This is a crucial and strategic part of outsourcing, where the nature of the subject matter is evolving, or there are likely to be changes in procedures and methodologies. Many outsourcing deals and contracts are drawn up solely on the basis of current competencies, and when these change, problems occur.

In many cases, when agreements are made, the default position assumed is the vendor will keep their own staff up to date. Projects that are effectively planned, and well-defined contracts negotiated, will factor in the training and learning requirements within the vendor organization for the foreseeable life of the project.

Where this has not been anticipated and agreed, maintaining the needed competencies on the vendor side can become a contentious issue as requirements change.

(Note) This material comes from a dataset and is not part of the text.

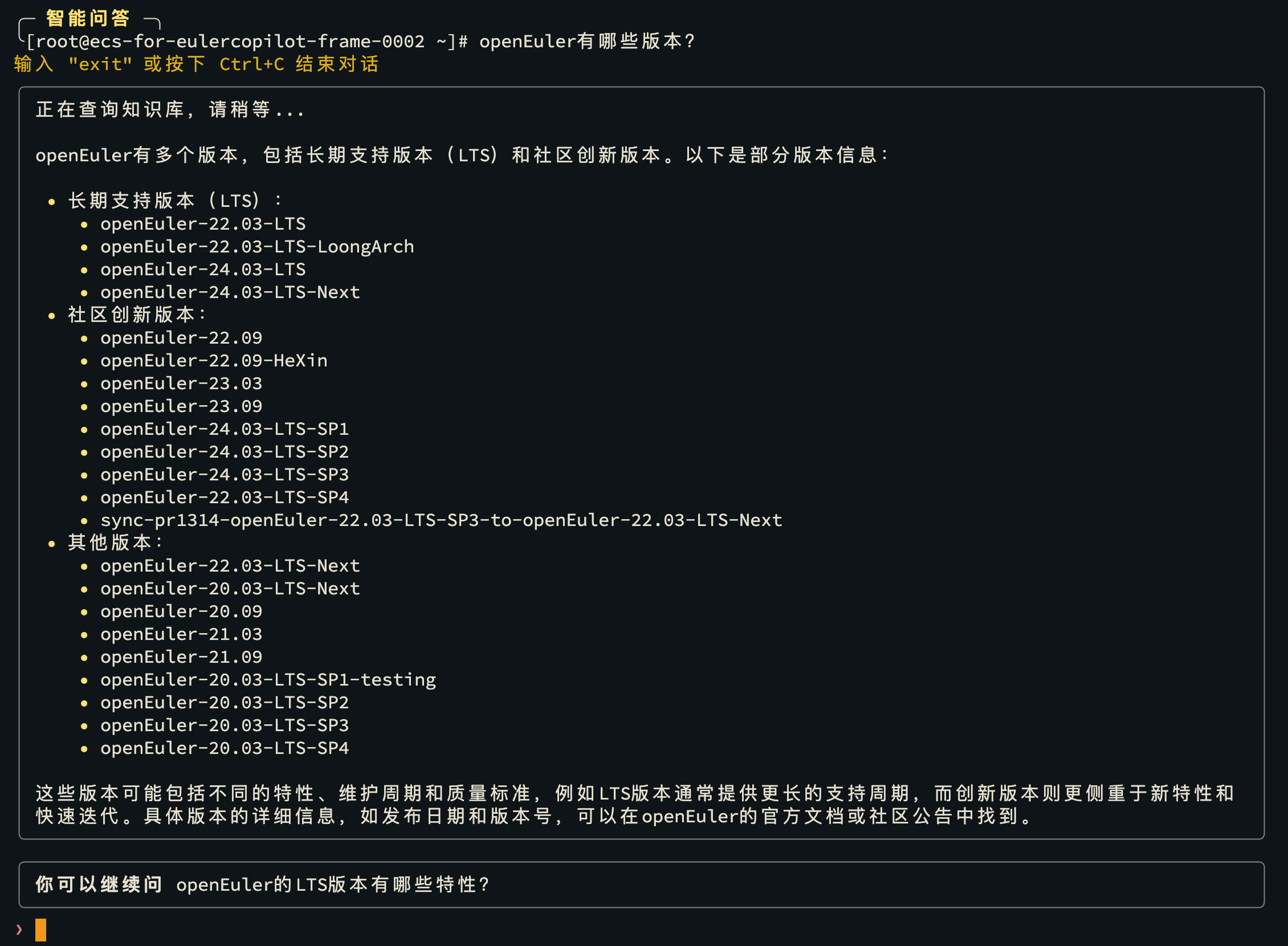Select the openEuler-23.09 entry
This screenshot has width=1288, height=946.
(182, 406)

For various reasons, competencies within the provider can drop below what is required, including:

  1. If there is attrition or turnover within the vendor, or different staff are allocated to the client work.
  2. When project requirements grow, but the vendor has not kept their staff up to date with training and development.
  3. When the needed knowledge changes, such as updated client product specs and information, new support procedures, or changes with other vendors’ materials or products.

One example is keeping up the knowledge of a vendor’s customer support team or call center agents, around the changes in the client product line, technologies, or how problems and escalations are handled.

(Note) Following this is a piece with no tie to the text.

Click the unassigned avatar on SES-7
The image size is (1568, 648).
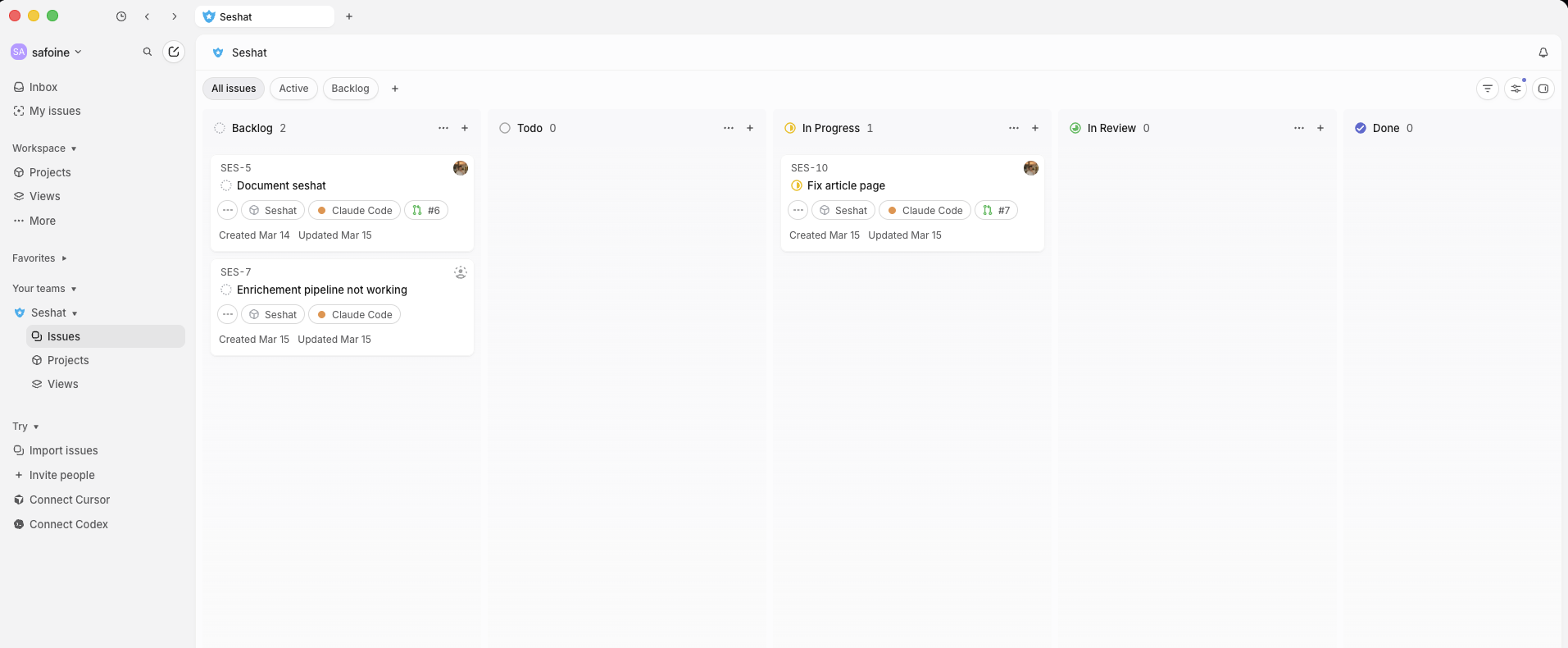tap(460, 272)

The supply chain can also present problems – if the vendor engages or buys another vendor company with competencies to meet the needs of the contract, what provision has the primary vendor made to keep the competency levels are up within the supply chain?

Looking at your own outsourced projects:

  1. Have you factored into the agreement how the provider/vendor will maintain the competency levels your project needs?
  2. What is their current competency level, and how will you ensure they keep it up-to-date for their staff allocated to your project?
  3. Who is responsible for ongoing state of-the-art of training when the subject matter is rapidly changing such as in consumer electronics or high-technology field.
  4. If part of the outsourcing deal centers around a methodology, who is responsible for training of vendor staff if that methodology evolves?
  5. If it is a client-generated methodology, then is your vendor required to shoulder the cost of of keeping their staff up to date, or is it incumbent on you as the client to provide that training?
  6. If the vendor is supplying a product, methodology, or system that requires training for the user, in this case employees of your company, then is that integrated into the negotiated product deal?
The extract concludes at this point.